WHAT THE TASK REQUIRES. Reproduce the rows below word for word, beginning with the first line and continuing through the line containing "Action: [x=18, y=108]", with both of those lines included.
+ + + + +
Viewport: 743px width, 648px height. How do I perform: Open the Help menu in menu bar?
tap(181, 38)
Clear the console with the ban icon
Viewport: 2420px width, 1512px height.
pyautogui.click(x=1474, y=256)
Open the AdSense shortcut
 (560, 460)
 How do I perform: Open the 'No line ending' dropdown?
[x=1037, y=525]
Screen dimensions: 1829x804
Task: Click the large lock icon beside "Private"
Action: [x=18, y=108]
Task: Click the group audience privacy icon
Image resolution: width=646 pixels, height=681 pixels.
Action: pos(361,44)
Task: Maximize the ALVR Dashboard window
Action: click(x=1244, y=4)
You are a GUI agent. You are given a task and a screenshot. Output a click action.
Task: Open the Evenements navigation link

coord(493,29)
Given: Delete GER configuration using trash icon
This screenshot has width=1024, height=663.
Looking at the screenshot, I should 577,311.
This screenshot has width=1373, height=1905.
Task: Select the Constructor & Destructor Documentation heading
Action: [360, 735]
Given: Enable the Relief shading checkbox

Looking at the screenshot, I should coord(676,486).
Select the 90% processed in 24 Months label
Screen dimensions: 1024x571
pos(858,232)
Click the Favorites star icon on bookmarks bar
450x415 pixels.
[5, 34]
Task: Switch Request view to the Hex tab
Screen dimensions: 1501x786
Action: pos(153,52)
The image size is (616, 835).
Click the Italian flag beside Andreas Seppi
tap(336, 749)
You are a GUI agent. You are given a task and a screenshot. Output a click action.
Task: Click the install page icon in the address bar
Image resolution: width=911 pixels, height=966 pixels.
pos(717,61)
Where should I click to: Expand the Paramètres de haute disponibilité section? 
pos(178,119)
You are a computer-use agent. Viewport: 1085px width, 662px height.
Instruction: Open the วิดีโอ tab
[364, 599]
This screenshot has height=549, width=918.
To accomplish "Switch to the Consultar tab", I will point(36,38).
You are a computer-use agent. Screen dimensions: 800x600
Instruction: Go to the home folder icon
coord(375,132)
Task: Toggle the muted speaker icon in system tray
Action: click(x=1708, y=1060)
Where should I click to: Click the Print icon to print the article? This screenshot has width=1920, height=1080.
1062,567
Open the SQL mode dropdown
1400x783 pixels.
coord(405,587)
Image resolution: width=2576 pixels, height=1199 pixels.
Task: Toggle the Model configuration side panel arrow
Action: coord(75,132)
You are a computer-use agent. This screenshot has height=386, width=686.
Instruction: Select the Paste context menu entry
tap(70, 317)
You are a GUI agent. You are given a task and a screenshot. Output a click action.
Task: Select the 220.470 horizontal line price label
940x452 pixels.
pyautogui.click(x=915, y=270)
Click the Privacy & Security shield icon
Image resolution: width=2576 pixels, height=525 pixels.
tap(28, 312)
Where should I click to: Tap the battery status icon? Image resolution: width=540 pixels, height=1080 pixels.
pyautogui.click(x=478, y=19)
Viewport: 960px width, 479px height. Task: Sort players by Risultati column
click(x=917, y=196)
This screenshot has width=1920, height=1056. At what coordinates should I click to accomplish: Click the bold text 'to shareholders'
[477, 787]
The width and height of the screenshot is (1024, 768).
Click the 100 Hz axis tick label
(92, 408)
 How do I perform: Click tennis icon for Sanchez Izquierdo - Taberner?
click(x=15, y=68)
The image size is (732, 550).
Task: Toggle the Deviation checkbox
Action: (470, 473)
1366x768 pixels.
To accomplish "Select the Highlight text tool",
+ + + + +
OUTPUT.
Viewport: 743px width, 648px height. How do I perform: Open the Help menu in menu bar?
tap(181, 38)
Clear the console with the ban icon
Viewport: 2420px width, 1512px height.
pyautogui.click(x=1474, y=256)
Open the AdSense shortcut
 (560, 460)
 How do I perform: Open the 'No line ending' dropdown?
[x=1037, y=525]
Screen dimensions: 1829x804
Task: Click the large lock icon beside "Private"
Action: [x=18, y=108]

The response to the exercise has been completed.